War was declared on August 4, 1914, as Courier readers were enjoying their summertime pursuits.
In the July 31 edition, the Courier reported Austria’s declaration of war on Serbia in a News in Brief column next to reports of the Leamington Flower Show, a Young Liberals outing and the Henley Horse Show. But on August 7 the headline screamed: ‘At War with Germany’.
The report said: “Since our last issue the march of events in Europe has been terribly swift, with the result that England now finds herself at war with Germany.”
Reports focused on troops mobilising, a run on food in Leamington shops and the Mayor’s appeal for donations towards the war effort.
The Territorials in the F (Leamington) Company of the 7th Battalion Royal Warwickshire Regiment were ordered to mobilise on the Tuesday that war was declared.
The Courier reported: “A fairly large number of ‘Terriers’ were enjoying themselves at the Leamington St Mary’s Show and, when the word reached them that the order to mobilise had been given, they left the field practically in a body. There was a ready response to the call to arms and the smartness with which the men turned up at the Drill Hall showed how eager they were to prove their worth to the country.

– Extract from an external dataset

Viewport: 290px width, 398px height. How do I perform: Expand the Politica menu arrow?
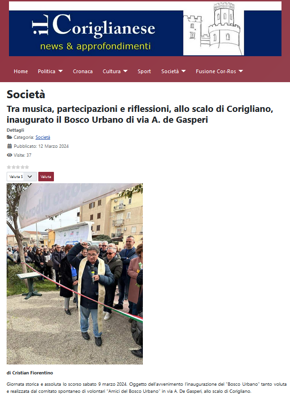tap(61, 71)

“At 20 minutes past midnight the soldiers left the Drill Hall in Adelaide Road and started on a ten-mile march to Coventry to join the remainder of the Battalion.”
Another report spoke of the frenzy among housekeepers. Mr E J Smith, a director of Burgis and Colbourne, said: “We think it is an unnecessary panic. So great a run have we had on foodstuffs that our other departments are almost paralysed.”